Komdigi Sebut Baru 21% Rumah Tangga Miliki Akses Broadband Tetap

Farid Nurhakim
30 September 2025 10:15

Survei APJII Pengguna Internet Indonesia 2025 Ada 229 Juta Orang (Bloomberg Technoz/Asfahan)
Survei APJII Pengguna Internet Indonesia 2025 Ada 229 Juta Orang (Bloomberg Technoz/Asfahan)

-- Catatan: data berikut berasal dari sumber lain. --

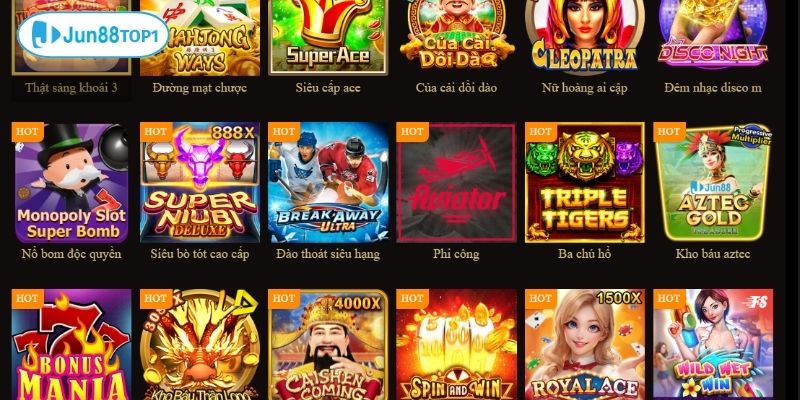
Task: Click the 'Ba chú hổ' title link
Action: [x=585, y=254]
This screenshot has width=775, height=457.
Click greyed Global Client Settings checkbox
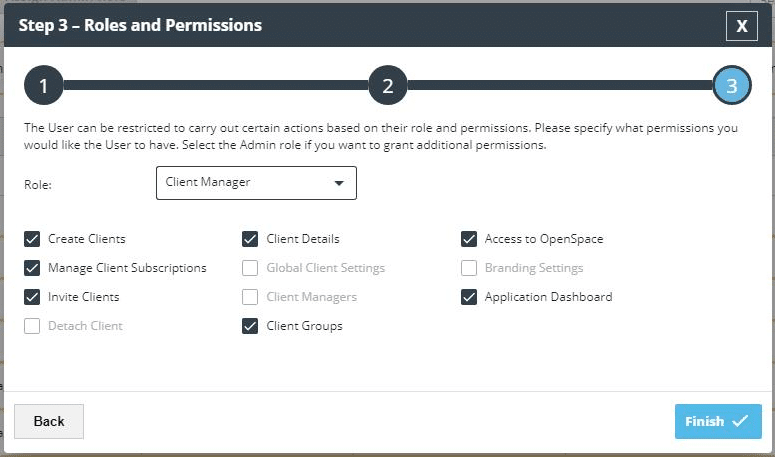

Bloomberg Technoz, Jakarta - Menteri Komunikasi dan Digital (Menkomdigi) Meutya Hafid mengatakan hingga kini hanya ada sekitar 21% rumah tangga yang mempunyai akses layanan internet kabel (fixed broadband) di Indonesia. Dia menilai masih terdapat pekerjaan rumah (PR) yang besar untuk memperluas akses internet di Tanah Air. 

“Saat ini baru 21 persen rumah tangga yang memiliki akses broadband tetap. Artinya, pekerjaan rumah kita masih besar. Kampung Internet adalah salah satu cara untuk mengejar target itu,” kata Meutya via keterangan tertulis, dikutip Selasa (30/9/2025).

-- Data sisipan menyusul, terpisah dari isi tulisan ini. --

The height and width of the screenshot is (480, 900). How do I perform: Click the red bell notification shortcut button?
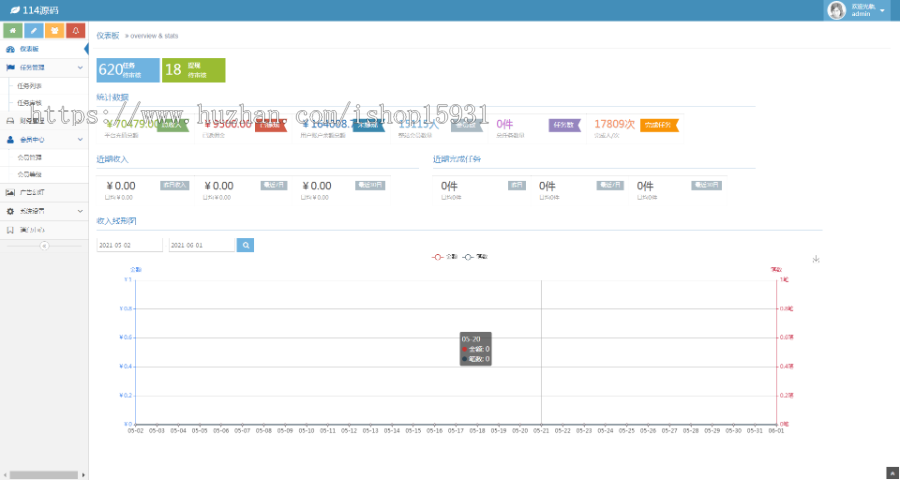pos(76,30)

Meutya sebut bahwa akses internet bagi masyarakat desa menjadi krusial. Hal ini dia ucap di sela-sela peluncuran Program Kampung Internet 2025 Kemenkomdigi dengan target perluasan akses internet hingga ke pelosok desa.


Dari program tersebut, ada sebanyak 1.194 titik penerima manfaat yang bakal dibangun di 5 provinsi, dimulai dengan 307 titik di Sumatera Utara (Sumut). Selain Sumut, provinsi lain yang akan memperoleh titik Kampung Internet pada tahun ini adalah Nusa Tenggara Barat (NTB), Lampung, Jawa Barat (Jabar), dan Banten. 

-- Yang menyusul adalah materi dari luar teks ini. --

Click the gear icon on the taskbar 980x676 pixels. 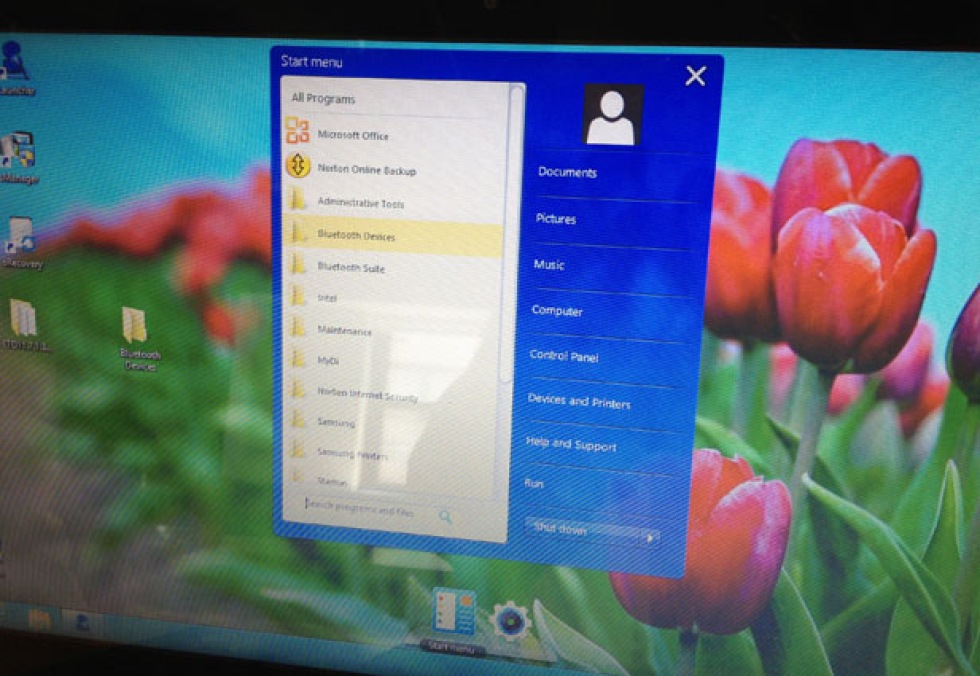[510, 619]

Program itu sekaligus mendukung target Rencana Pembangunan Jangka Menengah Nasional (RPJMN) 2025-2029 yang menargetkan penetrasi broadband rumah tangga mencapai 50%, jaringan fiber optik hingga 90% kecamatan, dan kecepatan layanan 100 megabit per detik (Mbps) pada 2029 mendatang.